:: Istruzioni e requisiti ::
Estrai senza alcuna modifica le righe che vanno da quella contenente "Where should I" fino alla fine delle righe, entrambi gli estremi inclusi. Lascia fuori dalla risposta le immagini.

(Righe di puntamento per testo ed elementi)
-------------------------

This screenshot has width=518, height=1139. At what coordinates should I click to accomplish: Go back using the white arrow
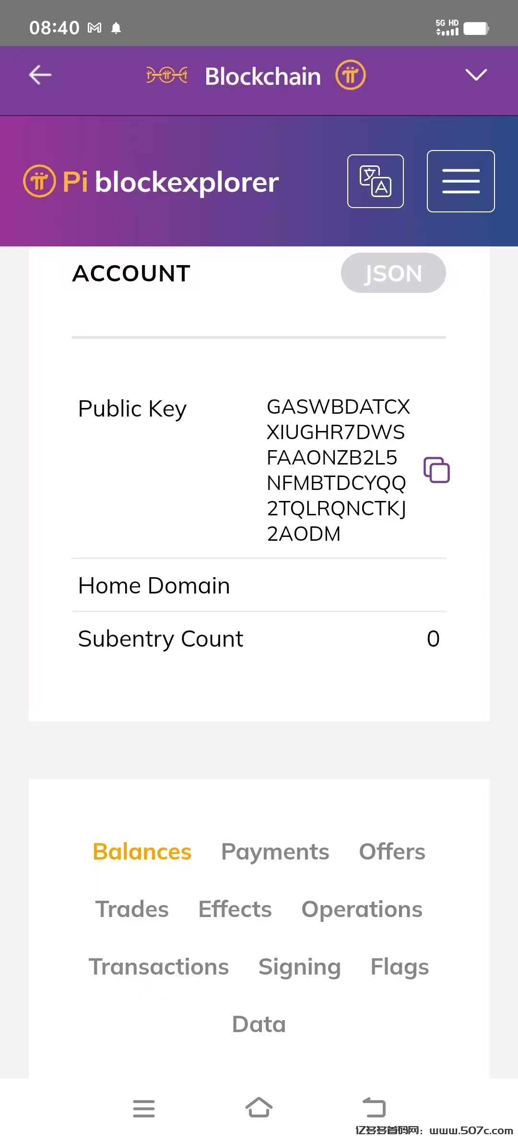click(x=40, y=75)
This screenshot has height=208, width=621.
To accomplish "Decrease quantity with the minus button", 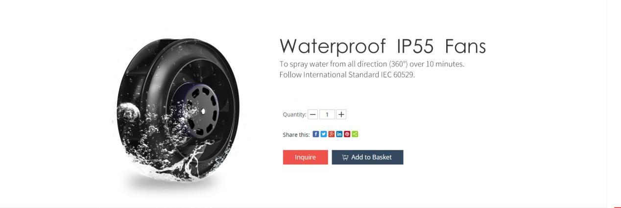I will [x=313, y=115].
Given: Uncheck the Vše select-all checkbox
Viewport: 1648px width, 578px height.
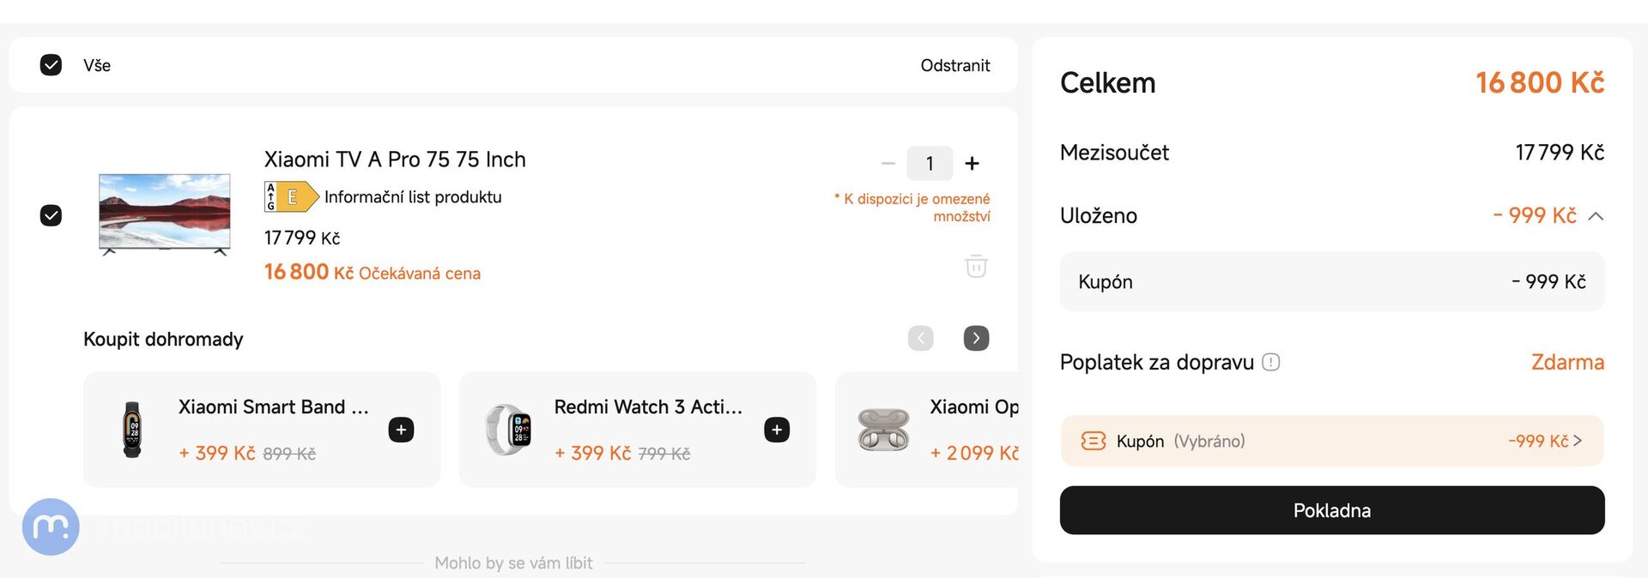Looking at the screenshot, I should 52,65.
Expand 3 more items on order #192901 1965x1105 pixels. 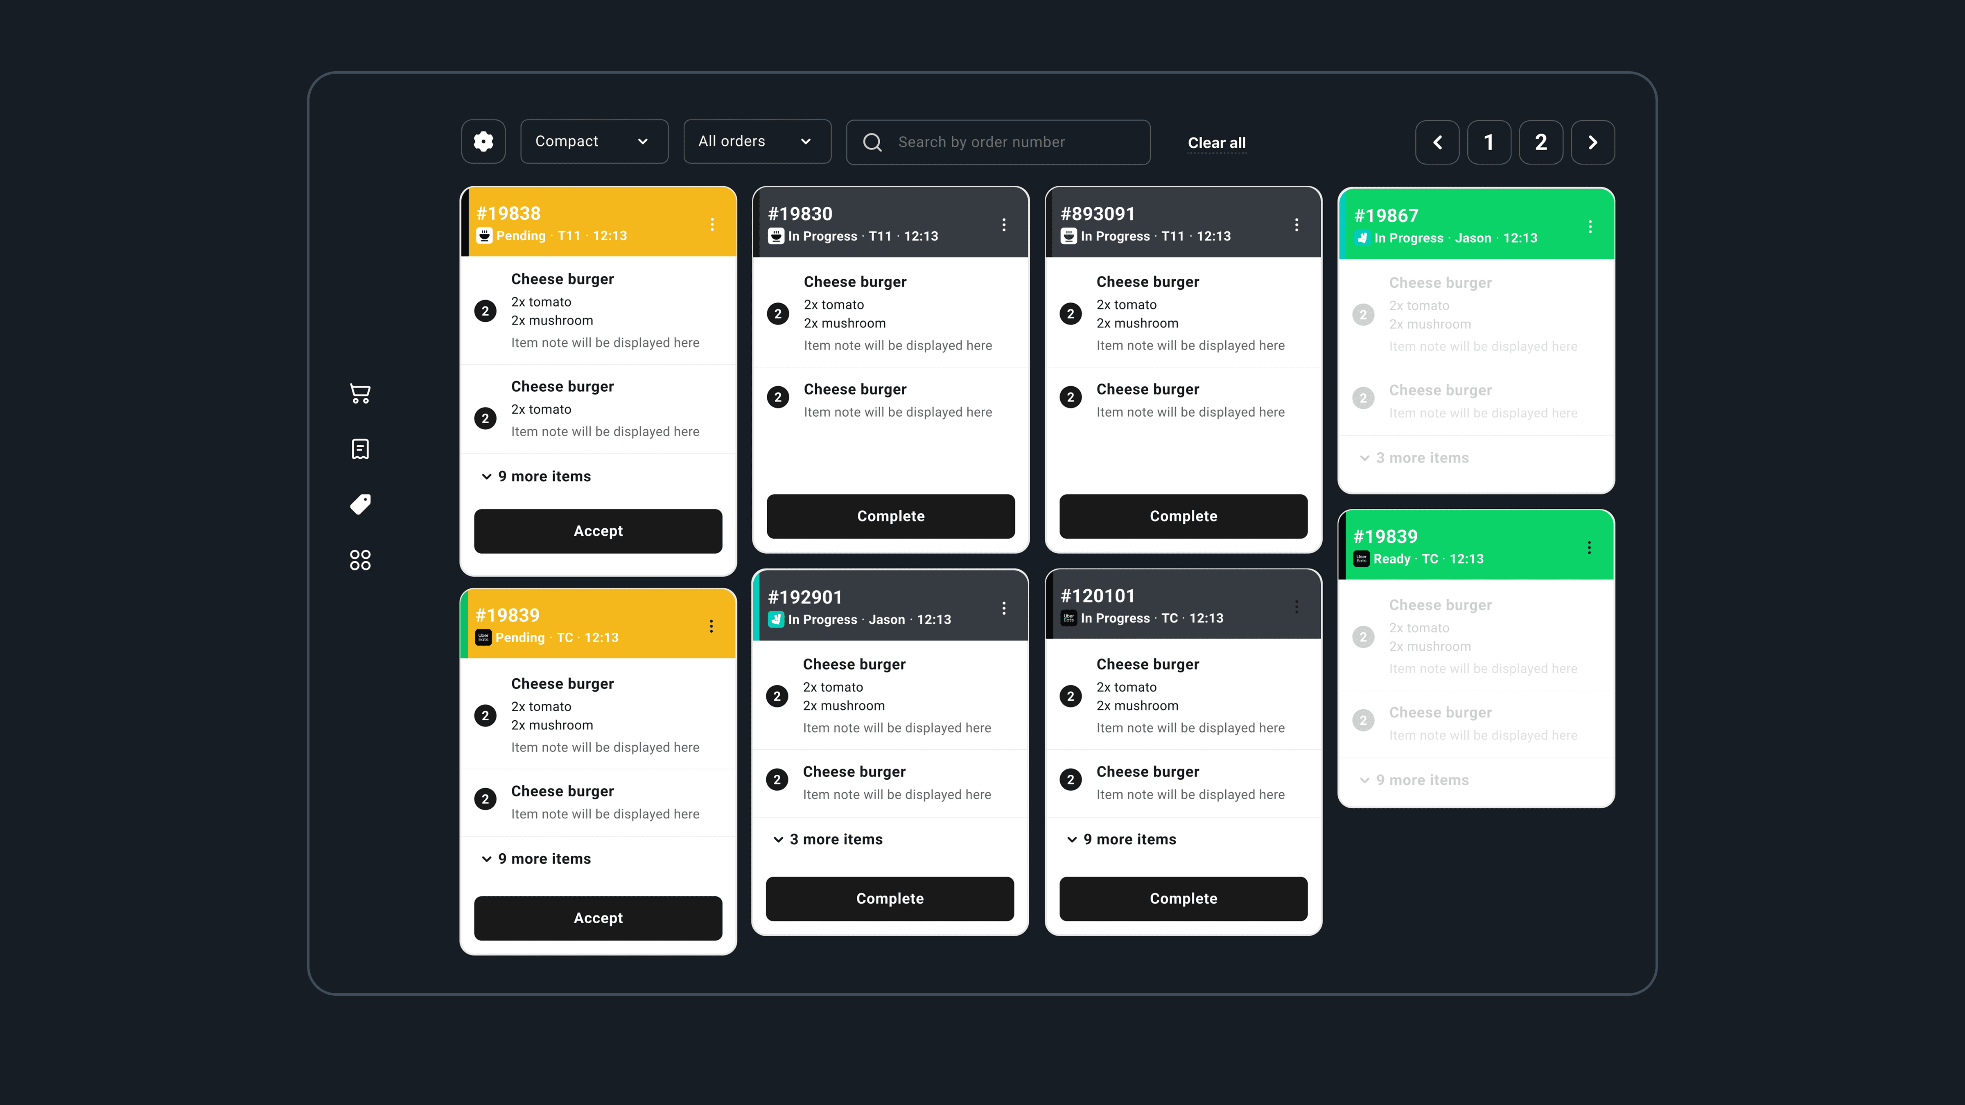tap(828, 840)
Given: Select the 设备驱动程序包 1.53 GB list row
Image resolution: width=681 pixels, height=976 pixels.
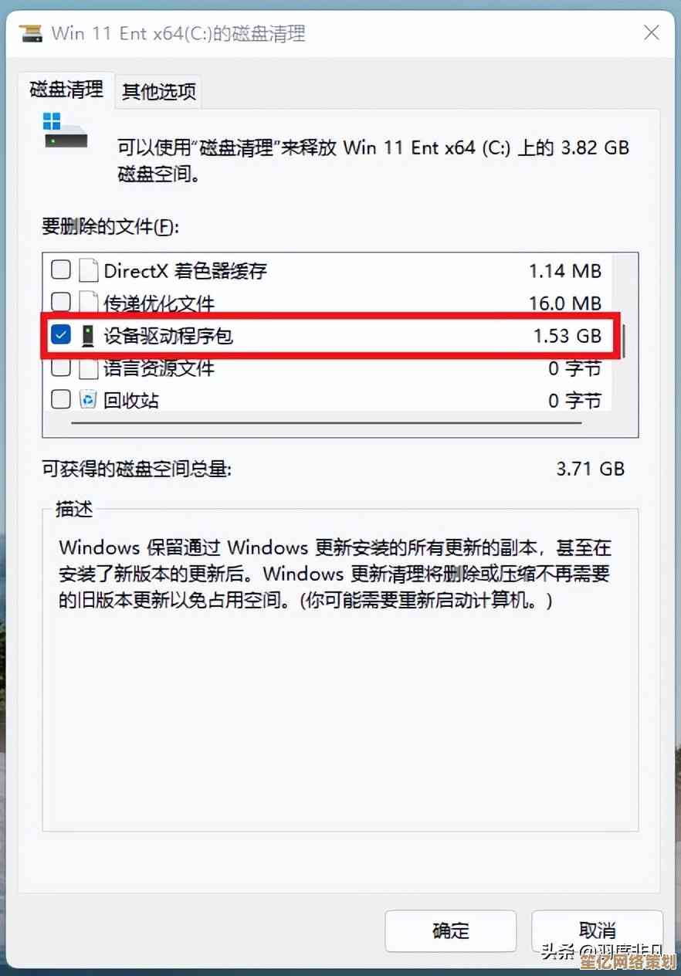Looking at the screenshot, I should point(331,335).
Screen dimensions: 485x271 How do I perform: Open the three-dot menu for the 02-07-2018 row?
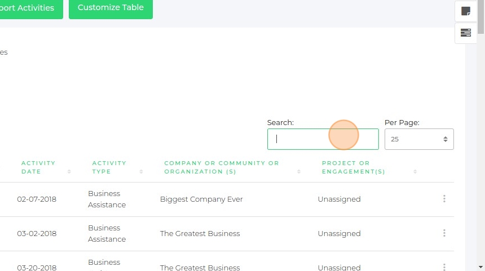coord(444,199)
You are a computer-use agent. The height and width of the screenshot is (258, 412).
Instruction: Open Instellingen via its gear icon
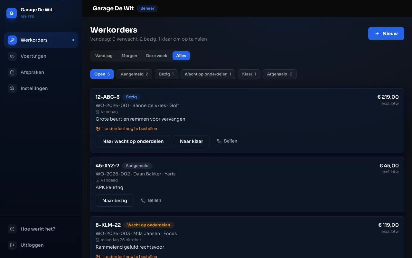click(12, 88)
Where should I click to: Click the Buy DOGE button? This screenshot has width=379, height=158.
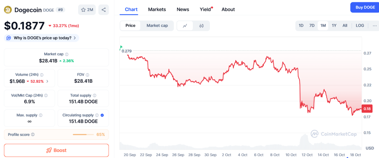pos(365,7)
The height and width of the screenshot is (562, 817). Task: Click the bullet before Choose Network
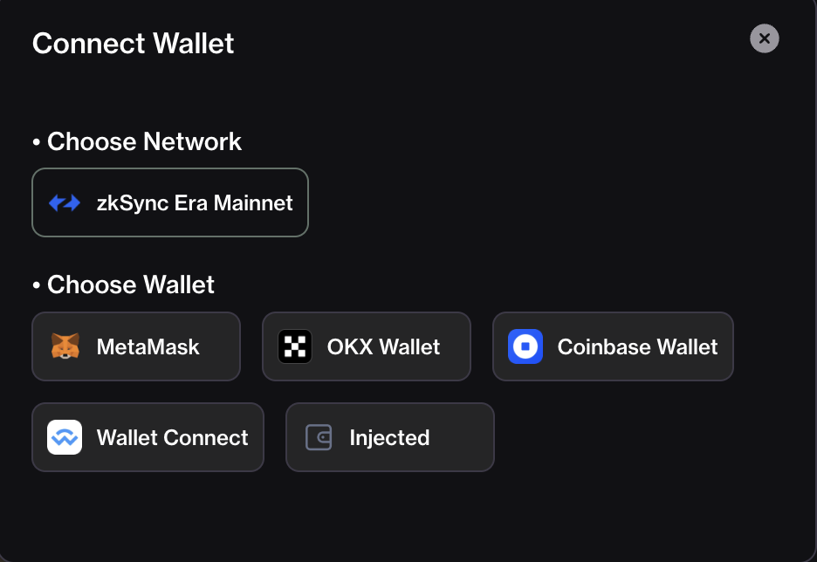coord(37,142)
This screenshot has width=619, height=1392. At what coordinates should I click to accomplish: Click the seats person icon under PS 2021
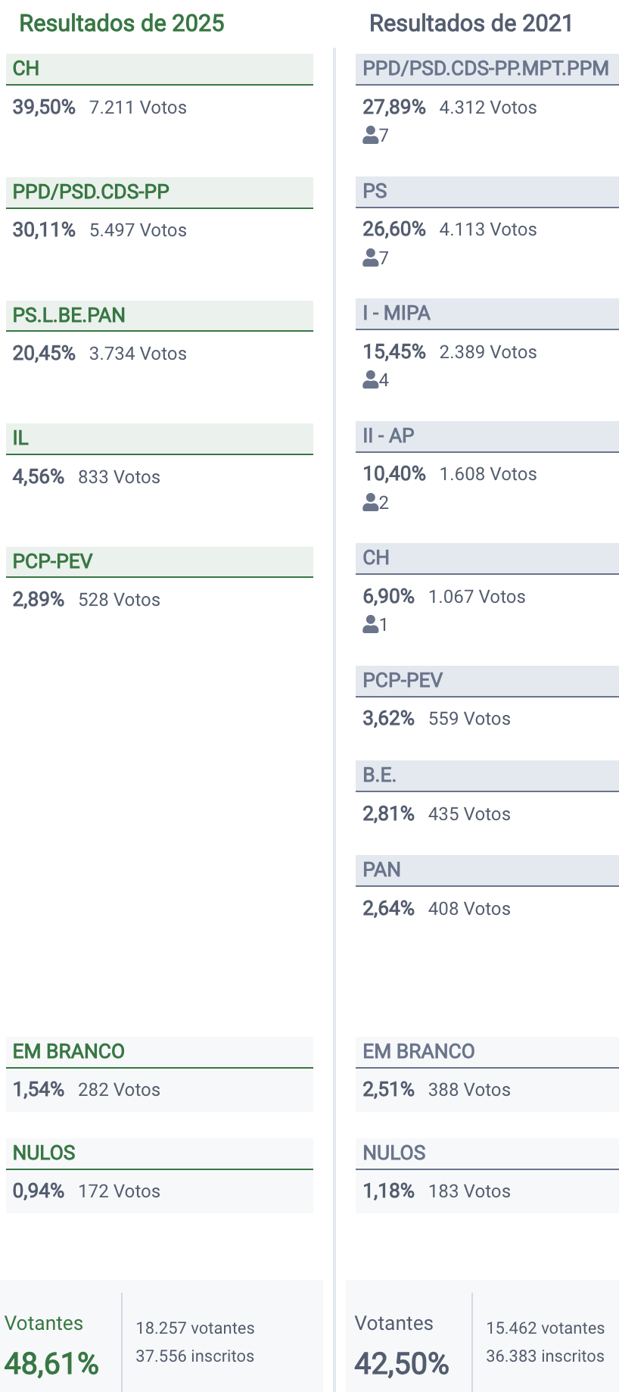click(371, 258)
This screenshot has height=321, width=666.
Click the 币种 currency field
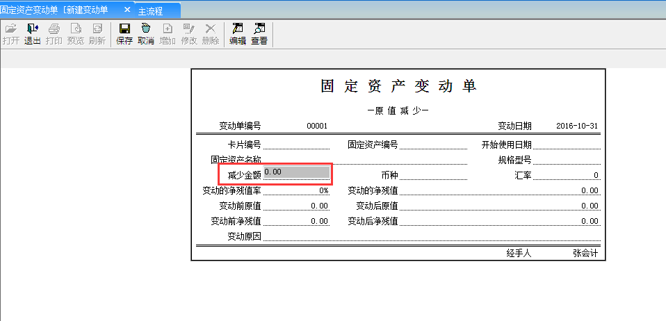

-------------------------

:: Compito svolto ::
Where should I click to: Click the Buy DOGE button? This screenshot has width=379, height=158.
pos(365,7)
The height and width of the screenshot is (562, 817). Task: Click the bullet before Choose Network
coord(37,142)
This screenshot has width=619, height=1392. At what coordinates should I click to accomplish: Click the seats person icon under PS 2021
click(371, 258)
This screenshot has height=321, width=666.
Click the 币种 currency field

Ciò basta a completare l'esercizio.